

And They’re Off! 

  • Don’t crowd other teams. Burros can become very excited at the start of a race and may bolt or kick; allow for one burro length behind the burro in front of you, and 3-4 feet from the burros beside you

  • Your lead rope should be held in both of your hands, with your right hand 2-6 inches below the snap for a standard or mammoth burro and your left hand holding the remainder of the rope, folded, so as not to create a trip hazard. If your partner is a mini donkey you want to ensure light contact through the leadrope but be sure to continually check in with your donkey to ensure the halter has not rotated in such a way that it's bothering their eyes. If your donkey is too strong you may choose to  grab ahold of the halter at the chin.

  • If they get too strong, slow down.

  • If your burro is pulling you or you are losing your footing STOP.  You may choose to make your way to the edge of the course, in a controlled manner, and stop and stand with your burro until the rest of the field has passed. Proceed on at a walk until you are comfortable your animal is under control before asking for a trot.

  • Do not start the race behind your burro. You will have the most control of your animal by positioning your body near their head or neck. If you begin the race behind your burro and they are not trained to run holding a straight line, it is very likely they will swerve in front of the rest of the field and you will be disqualified for interference.


On the Dusty Trail:

  • Allow faster runners to pass you. Move off the trail or to the side if you are able.

  • Use your words. If you wish to pass a team, let them know with a friendly “on your left” or “on your right!”

  • If you see someone near you struggling to control their animal or losing control of their animal, the kind thing to do is to stop and stand until such time as they regain control of their animal before proceeding once more. As herd animals donkeys may rush to catch up with others on the trail, causing a loss of control. 

  • Do not block the trail or impede other teams. We understand sometimes your burro unexpectedly puts on the brakes, or you need to put on the brakes for the sake of controlling your burro, but if you are choosing to stop to adjust gear, check hooves, take photos, strip layers, etc, please move aside so others can pass.

  • If your gear needs adjusting, move off the trail, stop, and adjust it. Things can shift and move throughout the duration of a race and may need revisiting. Any animal coming across the finish with galls or soreness from ill-fitting or poorly adjusted tack will fail the vet-out and be disqualified.

  • Always ask before urging another runner’s burro.

  • If your burro is moving forward at an acceptable pace it is not necessary to continue to urge them on using voice cues, it becomes problematic for those around you who use the same voice cues for their burro.

  • Do not “wrap in” or otherwise anchor the burro to your body with the expectation of the burro pulling you along. This is not only against the rules, but it is physically detrimental to your burro.  

  • When going downhill it is safest to slow your burro to a walk and keep them behind you.


Trail’s End:

  • While it is a thrill to finally cross the finish line, be sure to continue on beyond the immediate area of the finish so as not to impede other runners. 

  • If you wish to greet family members, give your donkey a pat, take a celebratory selfie, adjust your tack, or other post-race undertakings, please do so at least 10-20 yards beyond the finish line. 

  • If you’ve finished the race at a speedy pace you should walk your burro until their respiration rate slows to around normal. If you need to walk out, they need to walk out.  

  • If your burro has a pack it is kind to loosen the cinch/girth one or two holes upon completion of the race.

  • When your burro is walked out and cooled down, untack them (if necessary), pick their hooves, and return them to their pen for rest, water, and feed. They have put in a lot of work for you at this point, and would appreciate some downtime to recover. Do not tie them to structures, signs, benches, etc around the finish area, or expect them to wait on the street or at the trailer while you partake in post-race refueling, celebrations, and libations.

EXERCISE |
Translate this sentence from the burro racing guidelines into Spanish: "When going downhill it is safest to slow your burro to a walk and keep them behind you."

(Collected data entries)
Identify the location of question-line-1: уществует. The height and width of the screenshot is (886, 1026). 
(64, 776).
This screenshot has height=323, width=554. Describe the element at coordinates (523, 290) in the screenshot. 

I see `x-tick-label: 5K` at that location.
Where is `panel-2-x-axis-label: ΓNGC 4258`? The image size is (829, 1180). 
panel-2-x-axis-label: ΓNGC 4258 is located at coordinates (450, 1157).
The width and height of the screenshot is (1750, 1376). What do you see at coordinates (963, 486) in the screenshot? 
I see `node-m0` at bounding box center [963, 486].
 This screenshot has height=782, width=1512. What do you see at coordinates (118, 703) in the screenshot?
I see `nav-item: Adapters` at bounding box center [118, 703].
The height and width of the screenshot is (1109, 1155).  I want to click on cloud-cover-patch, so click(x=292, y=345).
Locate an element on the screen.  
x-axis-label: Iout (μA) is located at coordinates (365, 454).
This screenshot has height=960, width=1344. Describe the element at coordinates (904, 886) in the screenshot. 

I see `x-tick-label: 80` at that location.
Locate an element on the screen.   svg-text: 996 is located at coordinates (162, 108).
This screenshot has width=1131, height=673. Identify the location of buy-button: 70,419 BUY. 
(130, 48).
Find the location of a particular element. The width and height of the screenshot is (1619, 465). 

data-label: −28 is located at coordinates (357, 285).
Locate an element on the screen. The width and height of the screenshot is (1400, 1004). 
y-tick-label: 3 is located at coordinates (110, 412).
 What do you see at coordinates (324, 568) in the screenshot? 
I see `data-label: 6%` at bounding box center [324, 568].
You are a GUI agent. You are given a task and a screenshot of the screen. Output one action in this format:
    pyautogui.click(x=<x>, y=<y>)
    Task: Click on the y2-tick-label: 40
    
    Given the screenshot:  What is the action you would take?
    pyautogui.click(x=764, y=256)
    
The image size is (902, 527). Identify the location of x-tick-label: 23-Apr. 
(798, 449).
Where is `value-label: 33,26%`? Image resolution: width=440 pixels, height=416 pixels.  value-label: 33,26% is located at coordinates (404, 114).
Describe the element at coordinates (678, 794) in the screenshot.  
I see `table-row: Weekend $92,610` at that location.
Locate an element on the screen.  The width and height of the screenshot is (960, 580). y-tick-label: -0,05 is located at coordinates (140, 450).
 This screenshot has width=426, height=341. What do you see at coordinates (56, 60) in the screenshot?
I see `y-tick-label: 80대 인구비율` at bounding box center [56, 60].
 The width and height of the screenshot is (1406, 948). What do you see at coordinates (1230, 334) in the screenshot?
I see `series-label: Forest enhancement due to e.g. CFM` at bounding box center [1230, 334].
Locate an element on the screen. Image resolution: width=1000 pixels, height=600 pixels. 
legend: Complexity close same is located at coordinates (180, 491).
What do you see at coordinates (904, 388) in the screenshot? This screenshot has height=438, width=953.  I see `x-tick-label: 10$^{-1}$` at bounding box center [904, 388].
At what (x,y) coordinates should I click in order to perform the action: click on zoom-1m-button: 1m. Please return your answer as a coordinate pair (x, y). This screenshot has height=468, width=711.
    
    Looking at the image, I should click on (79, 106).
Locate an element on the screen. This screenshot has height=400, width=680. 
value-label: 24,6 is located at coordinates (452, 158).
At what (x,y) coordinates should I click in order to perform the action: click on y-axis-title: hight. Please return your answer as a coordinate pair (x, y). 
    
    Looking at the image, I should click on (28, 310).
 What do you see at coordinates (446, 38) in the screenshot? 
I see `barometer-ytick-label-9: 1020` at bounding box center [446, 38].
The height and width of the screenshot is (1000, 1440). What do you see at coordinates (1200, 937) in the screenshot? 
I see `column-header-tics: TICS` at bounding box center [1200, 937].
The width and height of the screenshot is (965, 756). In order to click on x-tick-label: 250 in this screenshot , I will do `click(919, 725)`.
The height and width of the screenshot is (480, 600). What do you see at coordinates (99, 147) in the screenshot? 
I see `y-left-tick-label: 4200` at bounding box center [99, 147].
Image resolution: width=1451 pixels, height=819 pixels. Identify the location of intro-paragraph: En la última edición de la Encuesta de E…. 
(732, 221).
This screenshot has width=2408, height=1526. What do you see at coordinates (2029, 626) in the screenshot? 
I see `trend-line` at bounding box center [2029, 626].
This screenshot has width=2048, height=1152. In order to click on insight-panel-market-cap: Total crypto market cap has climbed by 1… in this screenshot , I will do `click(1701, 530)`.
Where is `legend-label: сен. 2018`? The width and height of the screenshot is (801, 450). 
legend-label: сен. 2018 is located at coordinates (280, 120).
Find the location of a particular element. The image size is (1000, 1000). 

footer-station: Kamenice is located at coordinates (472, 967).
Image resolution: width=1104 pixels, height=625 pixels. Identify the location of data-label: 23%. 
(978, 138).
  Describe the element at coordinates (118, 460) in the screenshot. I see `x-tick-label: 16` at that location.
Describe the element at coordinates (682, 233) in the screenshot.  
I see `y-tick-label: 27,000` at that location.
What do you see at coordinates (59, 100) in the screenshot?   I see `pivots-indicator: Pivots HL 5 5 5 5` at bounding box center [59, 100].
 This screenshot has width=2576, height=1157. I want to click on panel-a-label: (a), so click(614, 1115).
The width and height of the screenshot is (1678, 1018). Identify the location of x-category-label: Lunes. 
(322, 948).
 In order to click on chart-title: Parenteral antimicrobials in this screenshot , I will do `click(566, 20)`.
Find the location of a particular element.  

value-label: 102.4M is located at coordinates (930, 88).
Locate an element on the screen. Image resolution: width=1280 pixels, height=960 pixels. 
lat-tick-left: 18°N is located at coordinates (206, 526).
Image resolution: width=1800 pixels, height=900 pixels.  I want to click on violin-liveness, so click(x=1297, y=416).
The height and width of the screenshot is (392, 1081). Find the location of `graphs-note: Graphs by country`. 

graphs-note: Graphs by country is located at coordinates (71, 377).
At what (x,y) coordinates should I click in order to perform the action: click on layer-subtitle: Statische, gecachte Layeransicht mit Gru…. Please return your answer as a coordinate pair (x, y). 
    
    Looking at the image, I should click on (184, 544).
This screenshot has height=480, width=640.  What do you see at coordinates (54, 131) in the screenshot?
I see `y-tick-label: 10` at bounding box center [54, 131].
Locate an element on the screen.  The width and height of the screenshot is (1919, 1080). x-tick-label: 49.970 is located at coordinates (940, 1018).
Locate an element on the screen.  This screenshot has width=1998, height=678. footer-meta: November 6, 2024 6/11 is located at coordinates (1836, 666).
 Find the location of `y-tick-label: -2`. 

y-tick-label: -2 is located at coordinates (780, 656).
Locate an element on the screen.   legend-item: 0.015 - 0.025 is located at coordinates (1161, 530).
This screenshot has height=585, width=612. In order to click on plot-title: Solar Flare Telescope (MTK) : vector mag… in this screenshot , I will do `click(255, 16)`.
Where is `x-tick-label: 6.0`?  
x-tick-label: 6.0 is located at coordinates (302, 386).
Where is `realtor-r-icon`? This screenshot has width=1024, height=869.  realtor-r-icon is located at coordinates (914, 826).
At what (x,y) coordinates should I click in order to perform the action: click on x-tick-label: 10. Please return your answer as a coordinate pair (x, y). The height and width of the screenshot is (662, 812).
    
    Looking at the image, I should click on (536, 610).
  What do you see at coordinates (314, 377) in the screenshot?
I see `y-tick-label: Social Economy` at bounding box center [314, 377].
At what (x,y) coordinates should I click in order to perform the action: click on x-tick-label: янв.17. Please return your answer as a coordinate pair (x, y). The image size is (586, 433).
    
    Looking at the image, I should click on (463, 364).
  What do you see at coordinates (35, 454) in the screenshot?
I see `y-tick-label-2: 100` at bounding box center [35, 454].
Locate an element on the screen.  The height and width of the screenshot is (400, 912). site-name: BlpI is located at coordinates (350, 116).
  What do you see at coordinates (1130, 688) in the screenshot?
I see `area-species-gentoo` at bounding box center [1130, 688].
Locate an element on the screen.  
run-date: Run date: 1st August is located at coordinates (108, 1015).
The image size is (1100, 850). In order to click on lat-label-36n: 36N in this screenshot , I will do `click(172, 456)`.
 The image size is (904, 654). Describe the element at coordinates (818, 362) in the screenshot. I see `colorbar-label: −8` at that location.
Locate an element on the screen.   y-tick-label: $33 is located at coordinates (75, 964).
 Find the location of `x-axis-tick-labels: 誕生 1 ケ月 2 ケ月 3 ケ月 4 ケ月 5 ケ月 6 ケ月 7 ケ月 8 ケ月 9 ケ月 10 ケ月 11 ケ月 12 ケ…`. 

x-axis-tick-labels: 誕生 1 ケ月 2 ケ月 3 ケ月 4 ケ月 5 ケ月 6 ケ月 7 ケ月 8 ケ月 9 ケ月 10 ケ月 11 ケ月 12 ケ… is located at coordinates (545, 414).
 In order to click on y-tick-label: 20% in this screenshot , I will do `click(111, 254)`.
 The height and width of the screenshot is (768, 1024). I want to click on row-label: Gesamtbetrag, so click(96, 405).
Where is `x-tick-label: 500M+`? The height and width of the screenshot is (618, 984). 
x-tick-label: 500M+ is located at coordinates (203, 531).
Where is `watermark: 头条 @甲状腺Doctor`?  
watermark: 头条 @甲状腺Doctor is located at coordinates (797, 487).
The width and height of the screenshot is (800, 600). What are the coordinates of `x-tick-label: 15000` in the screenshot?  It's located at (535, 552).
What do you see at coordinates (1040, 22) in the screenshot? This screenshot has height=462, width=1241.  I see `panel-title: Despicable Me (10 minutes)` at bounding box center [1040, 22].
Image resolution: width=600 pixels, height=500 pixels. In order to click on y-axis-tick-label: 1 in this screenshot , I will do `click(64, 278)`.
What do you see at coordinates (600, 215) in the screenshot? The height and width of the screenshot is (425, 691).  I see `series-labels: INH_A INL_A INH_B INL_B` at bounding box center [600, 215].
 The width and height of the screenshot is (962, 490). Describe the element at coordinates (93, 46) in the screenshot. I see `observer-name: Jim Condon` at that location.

SOLUTION FOR THIS TASK |
Al ir cuesta abajo, lo más seguro es reducir el paso de tu burro al de caminata y mantenerlo detrás de ti.